- _Aufgaben_:
#1 Fasse den Absatz des Textauszugs, der mit „In das Flotationsbad wird“ beginnt, als Stichpunktliste zusammen. Die wesentlichen Fakten müssen erhalten bleiben.
#2 Zeige alle Zeilen der Einträge, in denen die Zeichenfolge „Udostępnij“ vorkommt.

- _Textauszug_:
In das Flotationsbad wird durch einen Schnellrührer oder Lanzen Luft eingetragen und fein verteilt. Im Flotationsbad enthaltene Tenside und Schaumstabilisatoren stabilisieren dabei die Luftblasen. Die mit Sammler hydrophobierten Mineralkörnchen lassen sich schlechter mit Wasser benetzen und haften daher besser an feinverteilten Luftblasen. Mit den Luftblasen schwimmen diese Partikel auf und können mit dem durch Schäumer stabilisierten Schaum abgeschöpft werden. Die übrigen Partikel (Gangart) sollten in der Trübe verbleiben und werden am Ende des Flotationsprozesses abgepumpt.
Häufig werden mehrere Flotationszellen zu Flotationsbanken hintereinander gekoppelt, so dass ein Erzkonzentrat mit höherem Metallgehalt entsteht.[6]
Kohleflotation
Die Kohleflotation ist ein Verfahren zur Aufbereitung von Steinkohle. Da die zermahlenen Kohleteilchen ein geringeres spezifisches Gewicht als Wasser haben, schwimmen sie im Flotationsbad auf. Als Schaumbildner können Steinkohlenteeröle verwendet werden. Die Kohle wird im Schaum abgeschöpft und ausgetragen.[7]
Trennung von Kristallen
Auch andere Stoffe wie Kaliumchlorid-Kristalle können durch Flotation angereichert werden.[8]
Im Papierrecycling
Die Flotation ist ein wichtiger Prozessschritt beim Papierrecycling in Europa. Mit der Flotation soll beim Deinking der Weißgrad des eingesetzten Altpapiers durch die Entfernung der Druckfarben erhöht werden. Dabei wird ausgenutzt, dass nur die hydrophilen Fasern von Wasser benetzt werden, während die hydrophobe Druckfarbe weitgehend unbenetzt bleibt.

- _Bereitgestellte Daten_:
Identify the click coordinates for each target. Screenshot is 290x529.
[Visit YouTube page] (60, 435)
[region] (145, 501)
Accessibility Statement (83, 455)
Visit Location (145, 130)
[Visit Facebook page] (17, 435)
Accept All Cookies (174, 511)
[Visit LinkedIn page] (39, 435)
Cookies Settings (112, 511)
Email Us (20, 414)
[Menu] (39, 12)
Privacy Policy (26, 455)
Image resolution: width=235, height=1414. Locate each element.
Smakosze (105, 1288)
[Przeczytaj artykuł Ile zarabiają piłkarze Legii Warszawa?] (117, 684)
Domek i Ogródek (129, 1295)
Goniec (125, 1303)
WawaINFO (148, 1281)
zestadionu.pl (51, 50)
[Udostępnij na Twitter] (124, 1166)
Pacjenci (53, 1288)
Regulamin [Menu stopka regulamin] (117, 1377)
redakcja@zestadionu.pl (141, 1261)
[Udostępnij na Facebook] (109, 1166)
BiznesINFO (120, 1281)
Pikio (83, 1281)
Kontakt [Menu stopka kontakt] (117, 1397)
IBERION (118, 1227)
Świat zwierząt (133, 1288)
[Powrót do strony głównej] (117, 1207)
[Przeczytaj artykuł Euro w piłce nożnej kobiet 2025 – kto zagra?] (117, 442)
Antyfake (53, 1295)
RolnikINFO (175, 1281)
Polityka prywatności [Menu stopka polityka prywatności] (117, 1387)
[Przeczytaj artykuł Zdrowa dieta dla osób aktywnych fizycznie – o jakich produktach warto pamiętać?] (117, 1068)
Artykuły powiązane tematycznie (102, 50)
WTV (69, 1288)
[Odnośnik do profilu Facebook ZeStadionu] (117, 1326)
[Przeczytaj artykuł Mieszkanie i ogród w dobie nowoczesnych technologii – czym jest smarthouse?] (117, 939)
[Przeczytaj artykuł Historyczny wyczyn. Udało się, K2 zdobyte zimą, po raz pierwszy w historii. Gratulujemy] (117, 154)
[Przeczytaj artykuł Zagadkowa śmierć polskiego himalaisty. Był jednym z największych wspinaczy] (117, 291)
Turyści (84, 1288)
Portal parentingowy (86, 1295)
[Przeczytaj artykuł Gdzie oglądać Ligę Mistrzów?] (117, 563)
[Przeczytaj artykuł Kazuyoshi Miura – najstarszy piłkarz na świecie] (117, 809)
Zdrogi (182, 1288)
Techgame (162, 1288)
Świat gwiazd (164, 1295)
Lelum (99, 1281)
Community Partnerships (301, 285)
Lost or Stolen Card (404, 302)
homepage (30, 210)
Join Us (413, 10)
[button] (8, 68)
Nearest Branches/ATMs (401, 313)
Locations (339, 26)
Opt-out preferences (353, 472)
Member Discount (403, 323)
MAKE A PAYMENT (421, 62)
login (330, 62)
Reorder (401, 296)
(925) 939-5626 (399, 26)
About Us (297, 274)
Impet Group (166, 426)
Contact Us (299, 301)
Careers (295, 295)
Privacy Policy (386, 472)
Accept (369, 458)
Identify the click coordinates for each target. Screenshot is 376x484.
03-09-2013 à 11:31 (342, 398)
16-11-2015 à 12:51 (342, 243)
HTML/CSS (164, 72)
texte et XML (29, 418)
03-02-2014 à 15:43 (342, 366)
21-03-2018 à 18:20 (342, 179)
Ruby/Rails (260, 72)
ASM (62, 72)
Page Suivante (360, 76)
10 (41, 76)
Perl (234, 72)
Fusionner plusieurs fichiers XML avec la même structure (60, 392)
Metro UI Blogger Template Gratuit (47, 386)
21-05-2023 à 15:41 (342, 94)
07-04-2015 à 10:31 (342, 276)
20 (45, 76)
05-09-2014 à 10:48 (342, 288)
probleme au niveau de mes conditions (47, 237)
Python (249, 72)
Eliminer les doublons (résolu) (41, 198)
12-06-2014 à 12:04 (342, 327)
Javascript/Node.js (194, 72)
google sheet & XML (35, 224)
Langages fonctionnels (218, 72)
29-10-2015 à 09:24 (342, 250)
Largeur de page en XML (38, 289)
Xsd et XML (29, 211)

- _Lösungen je Aufgabe_:
#1
- Ein Schnellrührer oder Lanzen tragen Luft in das Flotationsbad ein und verteilen sie fein.
- Tenside und Schaumstabilisatoren im Bad stabilisieren die Luftblasen.
- Mit Sammler hydrophobierte Mineralkörnchen werden schlechter von Wasser benetzt und haften deshalb besser an den Luftblasen.
- Diese Partikel schwimmen mit den Luftblasen auf und werden mit dem durch Schäumer stabilisierten Schaum abgeschöpft.
- Die übrigen Partikel (Gangart) sollen in der Trübe verbleiben und werden am Ende des Prozesses abgepumpt.

#2
[Udostępnij na Twitter] (124, 1166)
[Udostępnij na Facebook] (109, 1166)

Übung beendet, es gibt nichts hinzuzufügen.